━━ Supplied material ━━

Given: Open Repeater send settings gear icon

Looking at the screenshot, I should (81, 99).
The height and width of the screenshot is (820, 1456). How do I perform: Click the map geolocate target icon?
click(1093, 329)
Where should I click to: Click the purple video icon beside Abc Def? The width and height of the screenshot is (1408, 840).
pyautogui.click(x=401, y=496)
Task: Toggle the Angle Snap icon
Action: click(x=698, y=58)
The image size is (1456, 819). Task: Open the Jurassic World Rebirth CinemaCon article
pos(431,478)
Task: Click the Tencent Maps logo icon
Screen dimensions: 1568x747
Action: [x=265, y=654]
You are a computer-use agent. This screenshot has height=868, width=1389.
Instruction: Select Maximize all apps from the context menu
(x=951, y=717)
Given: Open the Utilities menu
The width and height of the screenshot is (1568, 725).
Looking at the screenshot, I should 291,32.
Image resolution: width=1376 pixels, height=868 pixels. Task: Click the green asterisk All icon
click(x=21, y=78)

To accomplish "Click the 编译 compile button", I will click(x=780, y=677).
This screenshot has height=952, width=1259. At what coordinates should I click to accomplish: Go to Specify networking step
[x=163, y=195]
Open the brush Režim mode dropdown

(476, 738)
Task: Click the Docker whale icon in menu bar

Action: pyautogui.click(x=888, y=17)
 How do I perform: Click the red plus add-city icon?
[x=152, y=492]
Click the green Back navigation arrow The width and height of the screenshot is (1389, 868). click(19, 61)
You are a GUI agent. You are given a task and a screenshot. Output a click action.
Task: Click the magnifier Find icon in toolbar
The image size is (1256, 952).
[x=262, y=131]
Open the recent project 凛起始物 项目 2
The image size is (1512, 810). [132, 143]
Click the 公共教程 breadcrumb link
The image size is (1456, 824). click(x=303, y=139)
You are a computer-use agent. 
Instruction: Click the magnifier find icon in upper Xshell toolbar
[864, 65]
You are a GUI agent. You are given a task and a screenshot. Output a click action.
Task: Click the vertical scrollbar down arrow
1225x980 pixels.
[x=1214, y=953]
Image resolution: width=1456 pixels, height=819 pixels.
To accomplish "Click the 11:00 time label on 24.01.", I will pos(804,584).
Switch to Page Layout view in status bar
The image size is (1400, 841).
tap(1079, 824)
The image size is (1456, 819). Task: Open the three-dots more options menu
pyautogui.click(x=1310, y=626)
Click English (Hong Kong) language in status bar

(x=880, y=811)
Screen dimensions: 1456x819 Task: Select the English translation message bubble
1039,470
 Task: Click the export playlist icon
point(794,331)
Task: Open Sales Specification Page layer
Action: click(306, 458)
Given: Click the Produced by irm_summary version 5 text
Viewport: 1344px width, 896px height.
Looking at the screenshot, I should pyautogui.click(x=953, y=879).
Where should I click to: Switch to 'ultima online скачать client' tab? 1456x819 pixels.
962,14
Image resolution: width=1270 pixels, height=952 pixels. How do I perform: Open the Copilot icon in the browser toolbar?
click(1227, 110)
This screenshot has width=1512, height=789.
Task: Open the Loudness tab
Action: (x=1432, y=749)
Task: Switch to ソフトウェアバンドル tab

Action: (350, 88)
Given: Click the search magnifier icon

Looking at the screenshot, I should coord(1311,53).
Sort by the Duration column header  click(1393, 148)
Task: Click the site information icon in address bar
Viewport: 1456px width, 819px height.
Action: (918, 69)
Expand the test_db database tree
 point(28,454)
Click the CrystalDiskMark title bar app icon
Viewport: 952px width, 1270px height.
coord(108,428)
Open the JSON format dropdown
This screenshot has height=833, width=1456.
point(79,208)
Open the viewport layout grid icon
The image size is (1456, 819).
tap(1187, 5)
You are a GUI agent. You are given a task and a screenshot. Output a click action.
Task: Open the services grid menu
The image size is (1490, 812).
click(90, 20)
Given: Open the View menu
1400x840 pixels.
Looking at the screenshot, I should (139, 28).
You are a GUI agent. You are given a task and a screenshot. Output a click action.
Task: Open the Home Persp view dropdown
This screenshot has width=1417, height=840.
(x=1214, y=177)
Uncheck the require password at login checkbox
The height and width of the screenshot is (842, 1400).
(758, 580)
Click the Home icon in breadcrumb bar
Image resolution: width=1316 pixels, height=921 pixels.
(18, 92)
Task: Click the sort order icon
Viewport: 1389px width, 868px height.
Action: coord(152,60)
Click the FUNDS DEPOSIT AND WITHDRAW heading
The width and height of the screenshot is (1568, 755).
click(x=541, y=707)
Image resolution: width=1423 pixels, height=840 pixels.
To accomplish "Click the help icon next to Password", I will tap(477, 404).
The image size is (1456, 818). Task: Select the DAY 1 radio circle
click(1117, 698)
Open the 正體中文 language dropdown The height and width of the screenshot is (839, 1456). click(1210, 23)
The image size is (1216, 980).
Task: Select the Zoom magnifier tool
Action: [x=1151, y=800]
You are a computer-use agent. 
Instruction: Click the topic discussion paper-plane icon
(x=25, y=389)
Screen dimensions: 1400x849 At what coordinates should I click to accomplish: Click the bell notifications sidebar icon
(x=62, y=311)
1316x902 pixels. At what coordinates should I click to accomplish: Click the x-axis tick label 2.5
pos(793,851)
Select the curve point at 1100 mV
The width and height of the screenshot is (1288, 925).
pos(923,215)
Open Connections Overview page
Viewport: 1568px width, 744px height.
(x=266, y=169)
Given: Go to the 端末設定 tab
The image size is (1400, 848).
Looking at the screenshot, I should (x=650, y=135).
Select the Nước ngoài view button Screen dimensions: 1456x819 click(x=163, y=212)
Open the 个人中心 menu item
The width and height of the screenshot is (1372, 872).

━━━

**Problem details:**
Check each line of the data above for the word "will" and copy the ones where it is found.

**Answer:**
To accomplish "Click the 编译 compile button", I will click(x=780, y=677).
To accomplish "Click the 11:00 time label on 24.01.", I will pos(804,584).
To accomplish "Click the help icon next to Password", I will tap(477, 404).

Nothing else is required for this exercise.